PM10 nella Piana di Venafro. Il Governo verificherà la portata delle emissioni

La risposta del Ministro Cingolani all’interrogazione della parlamentare molisana Rosa Alba Testamento

«Da dicembre 2020 ad aprile 2021 il gruppo di lavoro composto da ISPRA, Ministero della Transizione Ecologica, Arpa Molise e Arpa Emilia Romagna ha tenuto 5 riunioni, procedendo al campionamento del PM10 e all’analisi statistica delle concentrazioni inquinanti rilevate negli ultimi anni.

Dall’analisi emissiva effettuata risulta che la presenza di Pm10 è collegata anche agli impianti industriali operanti nella piana, una realtà che molti in passato hanno sistematicamente preferito ignorare.
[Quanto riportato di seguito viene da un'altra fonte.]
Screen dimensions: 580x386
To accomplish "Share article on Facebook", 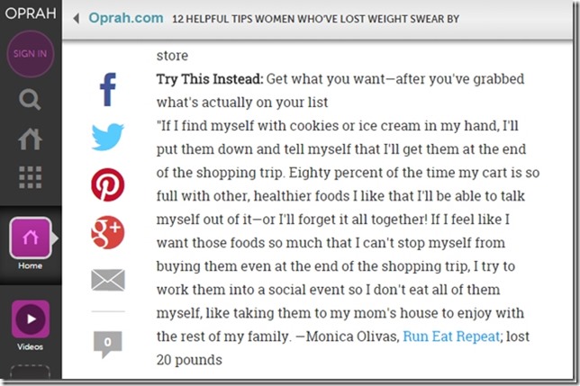I will pyautogui.click(x=108, y=89).
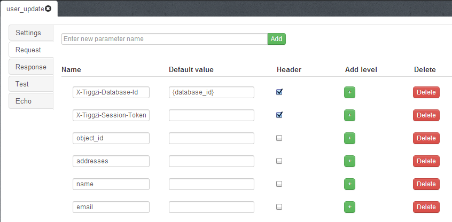452x222 pixels.
Task: Add level to X-Tiggzi-Session-Token parameter
Action: click(349, 115)
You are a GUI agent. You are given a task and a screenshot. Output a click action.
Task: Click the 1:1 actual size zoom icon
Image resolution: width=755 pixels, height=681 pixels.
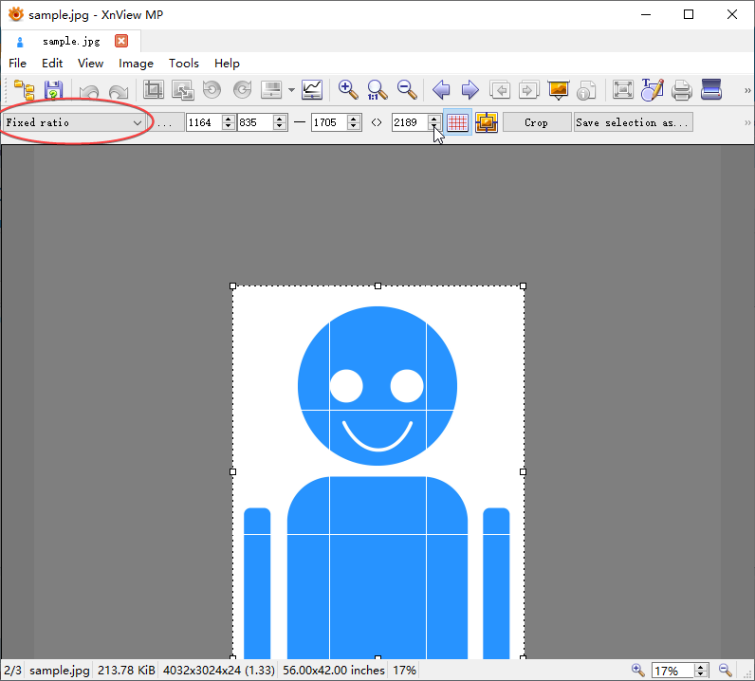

A dichiararlo la parlamentare molisana alla Camera dei Deputati Rosa Alba Testamento, a seguito della risposta del Ministro della Transizione ecologica Roberto Cingolani (CLICCA QUI PER VEDERE IL TESTO) a una sua interrogazione sull’inquinamento nella Piana di Venafro».
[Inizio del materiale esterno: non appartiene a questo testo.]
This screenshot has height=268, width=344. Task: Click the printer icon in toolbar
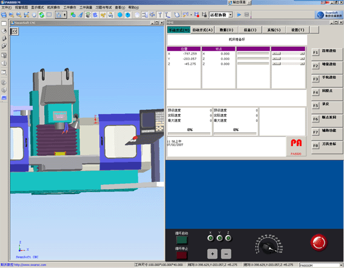tap(110, 15)
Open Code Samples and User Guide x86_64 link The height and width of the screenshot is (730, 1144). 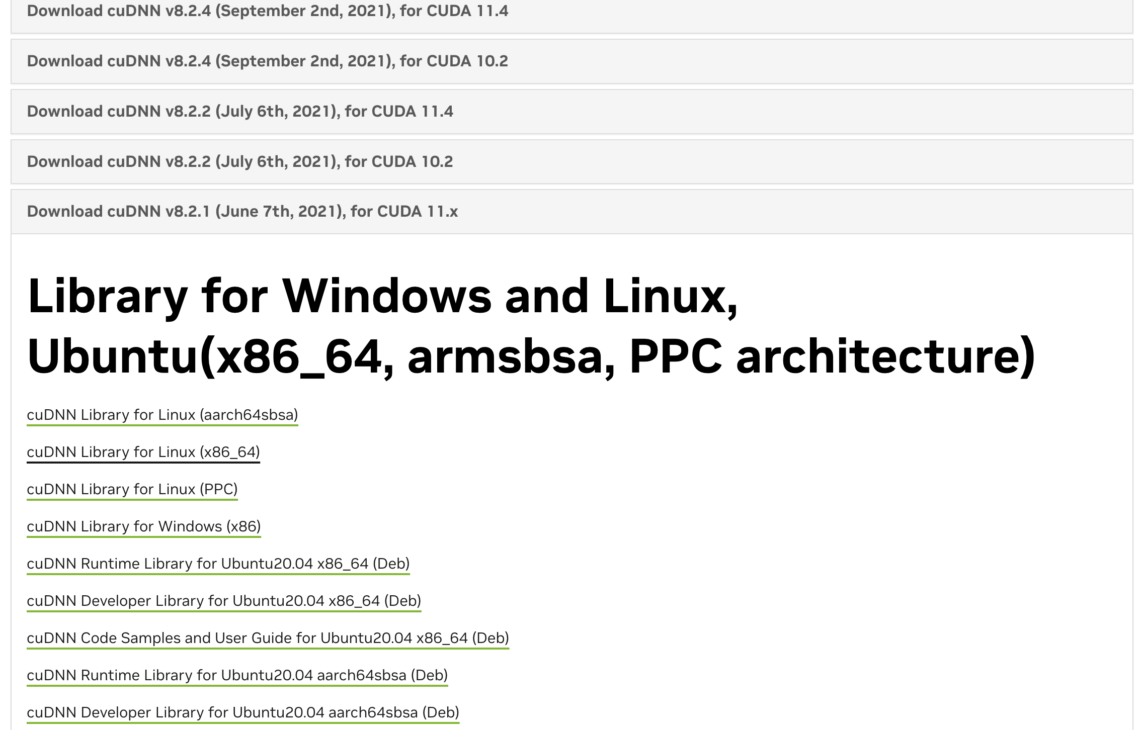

«Nella risposta al mio atto di sindacato ispettivo – continua la parlamentare – il Ministro ha anche precisato che il gruppo di lavoro provvederà a effettuare una verifica puntuale delle emissioni provenienti dagli impianti industriali presenti nell’area al fine di individuare le azioni da intraprendere a beneficio dell’intero territorio, nonché a eseguire ulteriori campagne di monitoraggio della qualità dell’aria sia presso le postazioni tradizionali, sia in altri punti ritenuti da ISPRA particolarmente significativi.

Nel riscontro del MITE si legge anche che all’esito delle operazioni il gruppo di lavoro elaborerà alcuni interventi per il miglioramento della qualità dell’aria, che – prosegue – potranno essere finanziati dallo stesso Ministero della transizione ecologica con apposite risorse, fino a 5 milioni di euro, da destinare ad uno specifico accordo di programma con la Regione Molise, contenente azioni ed impegni destinati alla lotta contro l’inquinamento atmosferico.

Ovviamente continuerò a tenere alta l’attenzione sul problema» – conclude Testamento.